Castel Nuovo Fotografia VI edizione

30/08/2018

Eaux et montagnes, fleurs

Karine Maussière

C’è qualcosa di contemplativo che è in sintonia col paesaggio, che ci si misura, che parla quindi delle sue dimensioni, della sua potenza, del suo pensiero? Il paesaggio cosidetto naturale non è una semplice rappresentazione bidimensionale della natura, un paesaggio lo si contempla anche nell’attraversarlo. Perché abbiamo bisogno di coniare la parola Paesaggio? Che significa questo termine? In pittura, in Occidente, il paesaggio nasce con la prospettiva. Un’impressione e un punto di vista soggettivi fanno da pretesto iniziale. La percezione dei fenomeni entra in uno spazio matematico, la base, il foglio, la tela quadrilatera. Con l’avvento del paesaggio in Occidente, l’osservatore si tiene al di fuori, non è più Natura, è altro da questa, è colui che guarda. Philippe Descola – antropologo, autore di Al di là di natura e cultura – dirà che quello fu un momento decisivo di separazione tra natura e cultura nella nostra civiltà. Oggi questa scissione, che ha reso l’uomo occidentale una specie distinta da tutti gli alttri esseri viventi, è messa in discussione.
Philippe Descola ne rivela tutta la relatività dandoci molti esempi di popoli che vivono in comunione culturale con gli elementi non umani, ovvero con gli animali, le piante, le montagne, l’acqua, le rocce, il cielo. Dovendo rivedere il nostro legame col non-umano, si può rileggere il paesaggio in chiave artistica per cambiare i codici della rappresentazione e gli sviluppi del nostro pensiero, per relativizzarli e, perché no, offrirne di nuovi.
Karine Maussière è andata in giro per il mondo, e ha tracciato la propria linea d’orizzonte. L’artista Karine Maussière, girovaga fuori dal tempo, è una
fotografa. Scatta immagini istantanee con una piccola fotocamera Instax, con tutto quanto ciò comporta in termini di unicità, imprevedibilità, casualità. Abitando sulla costa Mediterranea, l’artista riprende il mare a perdita d’occhio, e le Alpi prive di qualsiasi presenza. Crea dei polittici utilizzando sequenze su pellicola istantanea, ciascuna incastonata nelle classiche orlature bianche. Studia la loro collocazione una a fianco all’altra, in modo che la linea
d’orizzonte determini la traccia generale dell’assemblaggio.
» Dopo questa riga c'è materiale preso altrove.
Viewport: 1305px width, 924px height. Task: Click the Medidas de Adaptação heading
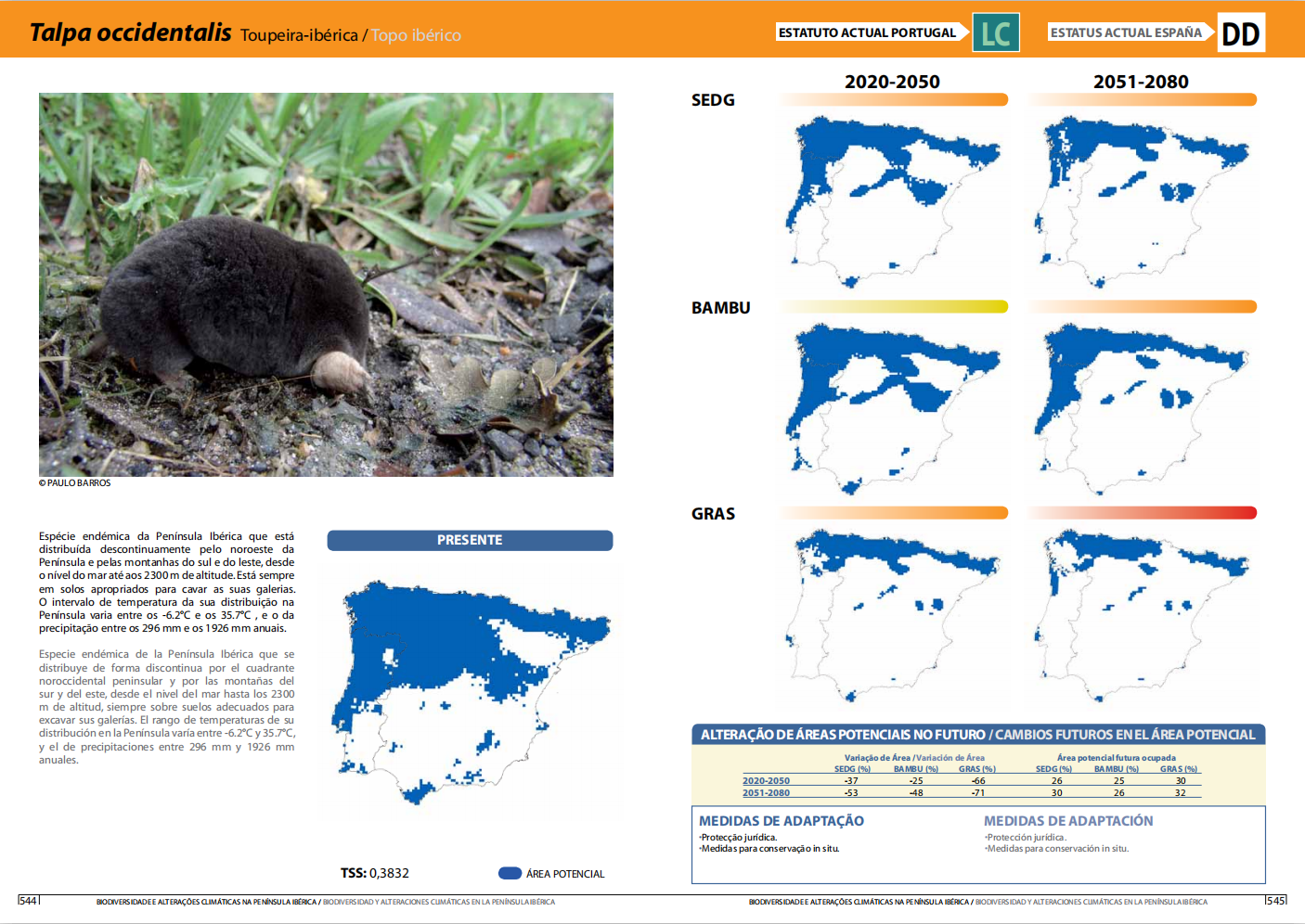coord(782,821)
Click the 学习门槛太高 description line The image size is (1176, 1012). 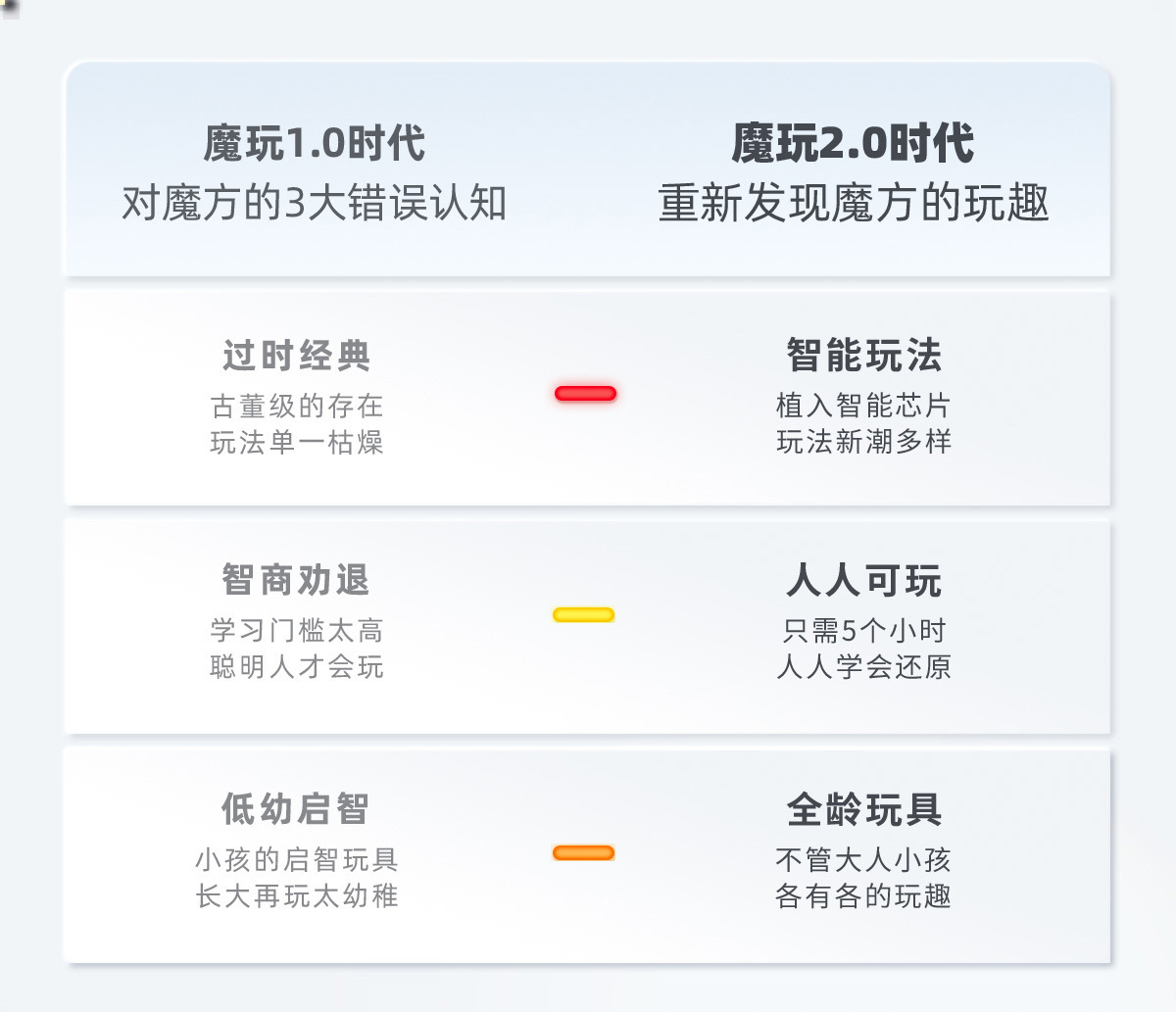pyautogui.click(x=296, y=630)
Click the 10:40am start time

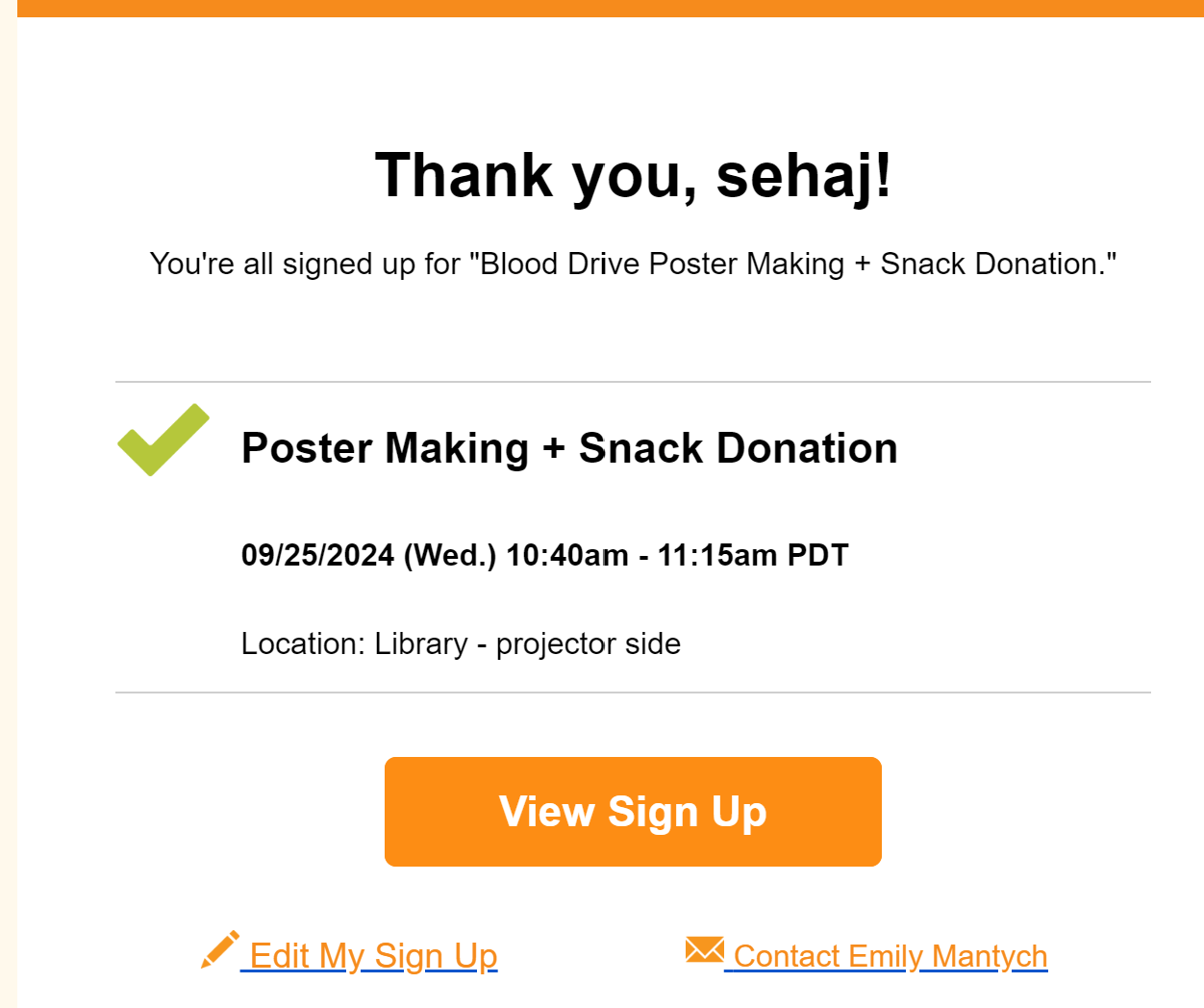click(x=566, y=555)
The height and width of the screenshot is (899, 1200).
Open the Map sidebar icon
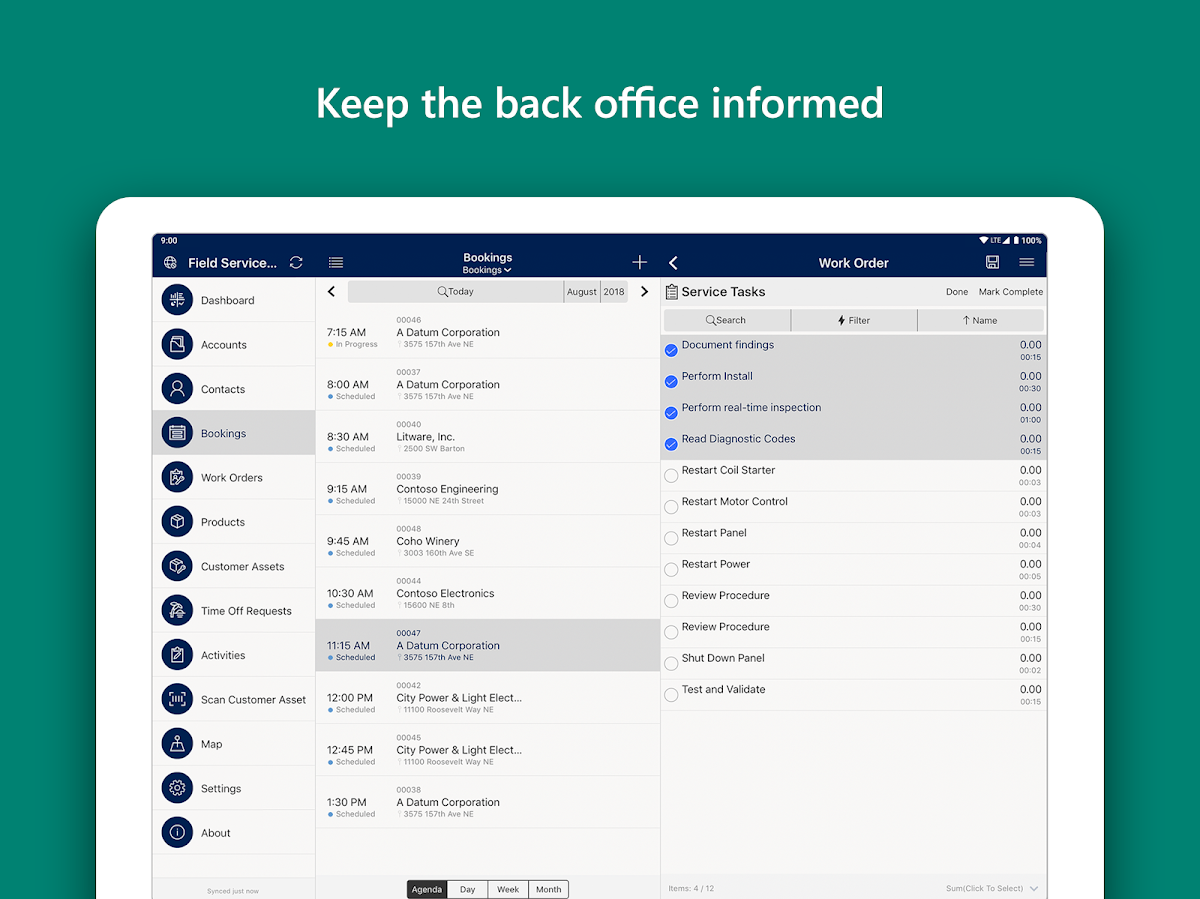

Per questo le fotografie, dando la precedenza all’orizzonte, si presentano tra loro sfalsate, o a formare una curva. Karine si rifà alla concezione cinese del paesaggio. In ogni paesaggio Shanshui l’acqua e la montagna sono sacre. In ogni paesaggio Shanshui anche la calligrafia ha la sua importanza. Il gesto fotografico di Karine Maussière è un gesto calligrafico. Mi spiego: i bordi bianchi determinano degli sbalzi nel paesaggio, come distanze di tempo e di spazio impossibili da misurare tra una Polaroid e l’altra. Due uguali bordi bianchi possono significare un lasso di pochi secondi oppure di intere giornate, così come rappresentare un solo passo o una camminata di quaranta chilometri. Le posizioni sfalsate sono come allusioni a movimenti della testa, le variazioni cromatiche come richiami alla precarietà della condizione umana.
La questione del paesaggio, che sia di ieri o di oggi, di Guilin oppure di Marsiglia, è sempre la stessa: dove collocare l’uomo? Quale posto si riserva il fotografo e con lui lo spettatore? L’artista sceglie i propri punti di forza nelle vedute che compone, e ciacuno di essi, minuscolo o enorme che sia, rivela attraverso l’opera la sua personale filosofia.